Once an MCP client is authenticated against the AAP MCP Server, a natural-language request like "give me a health summary of the AAP controller" is resolved by the agent selecting one or more System monitoring tools, calling them, and formatting the structured response — the same pattern used in the demo where "show me the last 5 jobs from AAP" returned a clean table rather than raw JSON.

For teams that want to keep a parallel, scheduled health check running through Ansible itself (rather than only on-demand through an AI client), a simple playbook can poll the AAP controller API for the same kind of status data the MCP tools surface:

---
- name: Poll AAP controller health via API
  hosts: localhost
  gather_facts: false
  vars:
    aap_controller_url: "https://aap.example.com"
    aap_validate_certs: true

  tasks:
    - name: Check controller ping endpoint
      ansible.builtin.uri:
        url: "{{ aap_controller_url }}/api/v2/ping/"
        method: GET
        headers:
          Authorization: "Bearer {{ aap_mcp_token }}"
        validate_certs: "{{ aap_validate_certs }}"
        status_code: 200
      register: aap_ping_result

    - name: Fail loudly if a controller instance is unavailable
      ansible.builtin.assert:
        that:
          - aap_ping_result.json.instances | selectattr('capacity', 'equalto', 0) | list | length == 0
        fail_msg: "One or more AAP controller instances report zero capacity"
        success_msg: "All AAP controller instances report healthy capacity"

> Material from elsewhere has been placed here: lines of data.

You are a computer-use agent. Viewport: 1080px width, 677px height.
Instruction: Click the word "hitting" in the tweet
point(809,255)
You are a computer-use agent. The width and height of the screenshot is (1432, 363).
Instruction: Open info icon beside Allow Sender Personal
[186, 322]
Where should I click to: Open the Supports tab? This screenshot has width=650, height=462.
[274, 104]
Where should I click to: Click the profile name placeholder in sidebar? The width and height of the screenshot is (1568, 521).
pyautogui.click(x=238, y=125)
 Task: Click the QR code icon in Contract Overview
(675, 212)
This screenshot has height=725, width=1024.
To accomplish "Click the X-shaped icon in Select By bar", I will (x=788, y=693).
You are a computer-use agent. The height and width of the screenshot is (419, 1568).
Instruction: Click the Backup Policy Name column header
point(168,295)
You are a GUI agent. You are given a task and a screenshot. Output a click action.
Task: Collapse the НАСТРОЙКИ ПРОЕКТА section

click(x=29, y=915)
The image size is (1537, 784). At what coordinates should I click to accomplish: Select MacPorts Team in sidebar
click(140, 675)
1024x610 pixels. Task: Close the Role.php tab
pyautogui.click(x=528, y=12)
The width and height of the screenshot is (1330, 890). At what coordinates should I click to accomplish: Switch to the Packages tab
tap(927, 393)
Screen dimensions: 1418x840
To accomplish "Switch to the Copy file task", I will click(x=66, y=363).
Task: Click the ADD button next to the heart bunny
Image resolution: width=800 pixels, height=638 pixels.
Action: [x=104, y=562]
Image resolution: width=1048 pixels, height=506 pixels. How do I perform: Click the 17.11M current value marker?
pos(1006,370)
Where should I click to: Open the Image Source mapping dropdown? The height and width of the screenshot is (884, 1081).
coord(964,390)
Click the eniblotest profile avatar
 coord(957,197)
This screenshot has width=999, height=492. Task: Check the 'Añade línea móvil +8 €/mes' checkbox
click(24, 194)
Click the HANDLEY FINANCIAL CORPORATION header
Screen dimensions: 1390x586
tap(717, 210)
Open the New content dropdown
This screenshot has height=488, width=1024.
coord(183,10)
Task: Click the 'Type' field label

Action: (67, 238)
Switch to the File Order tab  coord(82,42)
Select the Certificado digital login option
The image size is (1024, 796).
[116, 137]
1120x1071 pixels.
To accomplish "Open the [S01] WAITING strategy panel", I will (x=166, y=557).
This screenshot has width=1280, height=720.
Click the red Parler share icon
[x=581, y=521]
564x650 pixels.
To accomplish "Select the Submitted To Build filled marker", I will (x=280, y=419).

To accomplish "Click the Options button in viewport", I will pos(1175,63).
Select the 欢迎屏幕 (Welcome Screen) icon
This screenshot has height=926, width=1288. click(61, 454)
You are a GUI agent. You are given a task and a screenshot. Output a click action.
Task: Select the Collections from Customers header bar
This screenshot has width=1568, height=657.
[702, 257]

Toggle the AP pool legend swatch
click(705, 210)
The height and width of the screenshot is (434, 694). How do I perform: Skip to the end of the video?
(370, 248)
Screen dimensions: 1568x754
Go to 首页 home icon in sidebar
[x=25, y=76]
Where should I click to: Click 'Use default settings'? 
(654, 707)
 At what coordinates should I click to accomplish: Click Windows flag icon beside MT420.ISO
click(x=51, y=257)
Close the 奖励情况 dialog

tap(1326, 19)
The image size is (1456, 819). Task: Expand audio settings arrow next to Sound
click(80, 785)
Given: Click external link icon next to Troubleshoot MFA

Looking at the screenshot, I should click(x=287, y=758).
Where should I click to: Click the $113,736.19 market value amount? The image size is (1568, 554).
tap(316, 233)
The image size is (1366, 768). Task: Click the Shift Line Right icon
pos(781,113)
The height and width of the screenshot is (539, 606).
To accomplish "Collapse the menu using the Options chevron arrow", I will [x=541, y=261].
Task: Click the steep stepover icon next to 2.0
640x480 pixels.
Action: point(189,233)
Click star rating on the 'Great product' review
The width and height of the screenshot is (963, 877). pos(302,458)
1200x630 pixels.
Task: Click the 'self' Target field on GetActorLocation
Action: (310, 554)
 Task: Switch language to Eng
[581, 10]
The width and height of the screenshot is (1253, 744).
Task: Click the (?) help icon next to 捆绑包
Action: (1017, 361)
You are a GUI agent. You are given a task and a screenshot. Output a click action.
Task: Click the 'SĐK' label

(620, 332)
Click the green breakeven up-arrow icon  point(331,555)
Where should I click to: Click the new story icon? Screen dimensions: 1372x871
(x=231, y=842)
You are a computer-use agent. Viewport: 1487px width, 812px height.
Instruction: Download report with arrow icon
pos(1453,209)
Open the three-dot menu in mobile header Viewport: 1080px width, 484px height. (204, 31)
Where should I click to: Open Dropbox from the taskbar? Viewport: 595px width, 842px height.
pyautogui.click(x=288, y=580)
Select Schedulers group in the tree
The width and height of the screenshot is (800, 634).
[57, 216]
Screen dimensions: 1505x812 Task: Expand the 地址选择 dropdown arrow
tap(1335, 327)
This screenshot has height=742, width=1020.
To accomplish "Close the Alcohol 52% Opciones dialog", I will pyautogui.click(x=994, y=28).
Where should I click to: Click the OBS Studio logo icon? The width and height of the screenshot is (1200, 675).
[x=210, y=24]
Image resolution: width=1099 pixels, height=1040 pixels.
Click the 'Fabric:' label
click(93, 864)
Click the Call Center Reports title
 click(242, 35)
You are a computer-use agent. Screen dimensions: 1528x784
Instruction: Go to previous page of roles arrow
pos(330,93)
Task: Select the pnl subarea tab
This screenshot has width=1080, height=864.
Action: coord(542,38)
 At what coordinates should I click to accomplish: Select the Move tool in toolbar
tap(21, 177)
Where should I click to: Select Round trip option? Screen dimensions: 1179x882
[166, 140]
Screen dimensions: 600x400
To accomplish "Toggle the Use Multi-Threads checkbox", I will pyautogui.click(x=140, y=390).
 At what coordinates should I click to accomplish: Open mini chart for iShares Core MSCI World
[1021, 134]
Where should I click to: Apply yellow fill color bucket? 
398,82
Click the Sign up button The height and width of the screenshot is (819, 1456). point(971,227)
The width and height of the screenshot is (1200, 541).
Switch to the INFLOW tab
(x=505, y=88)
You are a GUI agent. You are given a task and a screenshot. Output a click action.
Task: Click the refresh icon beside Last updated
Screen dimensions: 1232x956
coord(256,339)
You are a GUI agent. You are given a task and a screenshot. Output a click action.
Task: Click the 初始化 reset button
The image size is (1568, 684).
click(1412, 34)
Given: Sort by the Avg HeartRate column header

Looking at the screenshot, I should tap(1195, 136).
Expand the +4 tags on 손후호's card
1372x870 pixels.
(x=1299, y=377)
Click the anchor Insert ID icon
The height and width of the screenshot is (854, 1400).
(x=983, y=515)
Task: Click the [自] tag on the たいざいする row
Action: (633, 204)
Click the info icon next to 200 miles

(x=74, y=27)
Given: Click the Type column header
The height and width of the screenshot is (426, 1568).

    - name: Report instance group utilization
      ansible.builtin.debug:
        msg: >
          Instance group {{ item.name }} is at
          {{ (item.consumed_capacity / item.capacity * 100) | round(1) }}% capacity
      loop: "{{ aap_ping_result.json.instance_groups | default([]) }}"

This playbook is not calling MCP tools directly — it's a conventional API poll — but it illustrates the exact data shape (instance capacity, instance-group utilization) that the System monitoring tool set is built to surface conversationally. In practice, teams will likely run both: scheduled Ansible-driven checks for alerting pipelines, and MCP-driven natural-language checks for interactive troubleshooting.

System Monitoring Alongside the Other Tool Sets

The real power shown at Tech Day Netherlands 2026 came from tool sets working together, not in isolation. The root-cause analysis demo — tracing a failed job to an ec2_vpc_name typo ("caap" instead of "aap") compounded by a race condition between two parallel jobs — required the agent to read job stdout and events (Job management), correlate execution history, and reason about what was actually running at the time of failure. A monitoring-aware agent extends that same investigation with concurrency and capacity context: was the instance group saturated when the two jobs collided? Was there a resource contention signal at the moment of failure? Those are exactly the questions the System monitoring tool set exists to answer.

See also: AAP MCP Platform Configuration Tool Set: Settings and Credentials via AI

Key Takeaways

  • The AAP MCP Server (Tech Preview) exposes 107 tools across six tool sets; System monitoring is the third-largest at 13 tools.
  • System monitoring is scoped to service health and resource usage — controller status, capacity, and connectivity — not arbitrary infrastructure access.
  • As with every MCP tool set demonstrated at Red Hat Tech Day Netherlands 2026, AAP's own validation and guardrails still apply; the AI selects and calls tools, it does not bypass platform logic.
  • Conversational health checks ("give me a health summary of the AAP controller") complement, rather than replace, scheduled Ansible-based polling for alerting.
  • Combining System monitoring with Job management tools enables richer root-cause analysis, correlating capacity and concurrency signals with job failures.